Продолжите приведенный ниже фрагмент о самозванстве в России, начав сразу после его последнего предложения.

• ФРАГМЕНТ ТЕКСТА:

····················

Не будем врать, что это чисто русское изобретение. На Западе появлялись Лже-Нероны и даже ложные Орлеанские девы, но нигде явление не приобретало такого размаха, как в России.

Почему же у каждого авантюриста находились последователи, какую бы нелепую ложь он ни плел? Да потому что самозванство связано с утопической легендой о возвращающемся царе-избавителе. А миф всегда сильнее здравого смысла.

Б. А. Успенский в своей работе "Царь и самозванец" сообщает, что наряду с самозванцами, принимавшими имя того или иного царя, в России существовали хитрецы, принимавшие имя того или иного святого или же претендовавшие на какие-то специальные полномочия, полученные свыше. Так, например, в первой половине XVIII века в Сибири появляется самозванный Илья-пророк.

Но случалось и ровно наоборот: настоящего царя считали самозванцем. Петр I, поведение которого представляло собой, с точки зрения современников, не что иное, как антиповедение, воспринимается в сущности как самозванец: народная молва еще при жизни Петра объявила его не подлинным ("природным"), а подмененным царем, не имеющим прав на царский престол.

····················

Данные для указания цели
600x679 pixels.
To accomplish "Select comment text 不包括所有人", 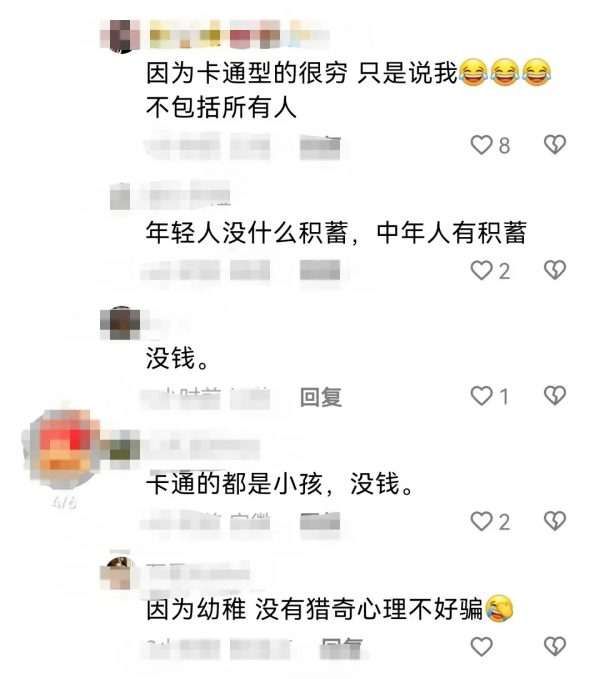I will (x=221, y=107).
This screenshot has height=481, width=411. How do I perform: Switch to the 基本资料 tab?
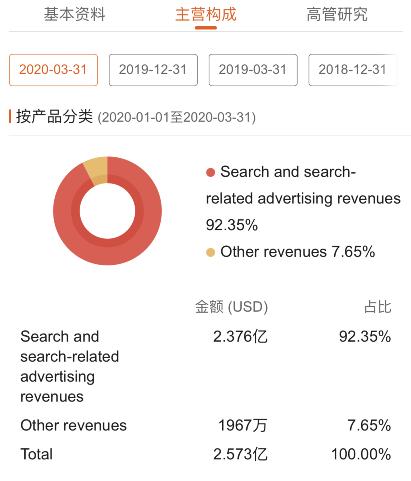[x=74, y=15]
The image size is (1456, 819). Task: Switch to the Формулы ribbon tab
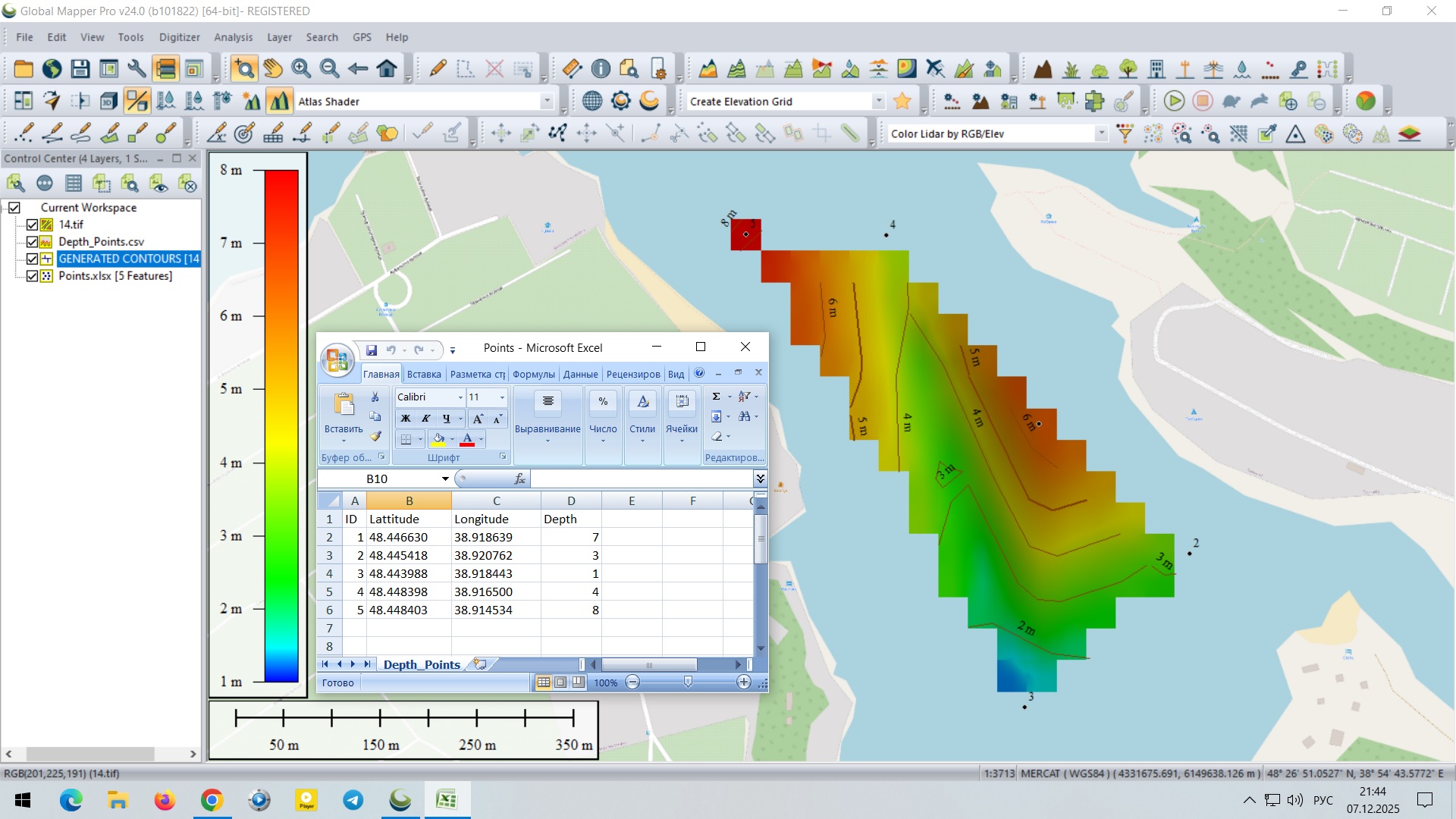(x=533, y=374)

····················

• ОЖИДАЕМЫЙ РЕЗУЛЬТАТ:
Психология самозванчества основывается в той или иной степени на мифологическом отождествлении. Характерно в этом смысле, что Пугачев, называя самого себя царем Петром Федоровичем, именует своего ближайшего сподвижника И. Н. Зарубина-Чику графом Чернышевым. Другая самозваная царица называла свою подругу графиней Дашковой.

Ничего удивительного нет в том, что в нашей литературе появляется самозванство поневоле. В знаменитой гоголевской комедии незначительного чиновника Хлестакова принимают за грозного ревизора, хотя он сам и не думал никого вводить в заблуждение.

Русский народ "обманываться рад", и обмануть его можно даже нечаянно. А нарочно – тем более. И кто только не пользовался нашей доверчивостью!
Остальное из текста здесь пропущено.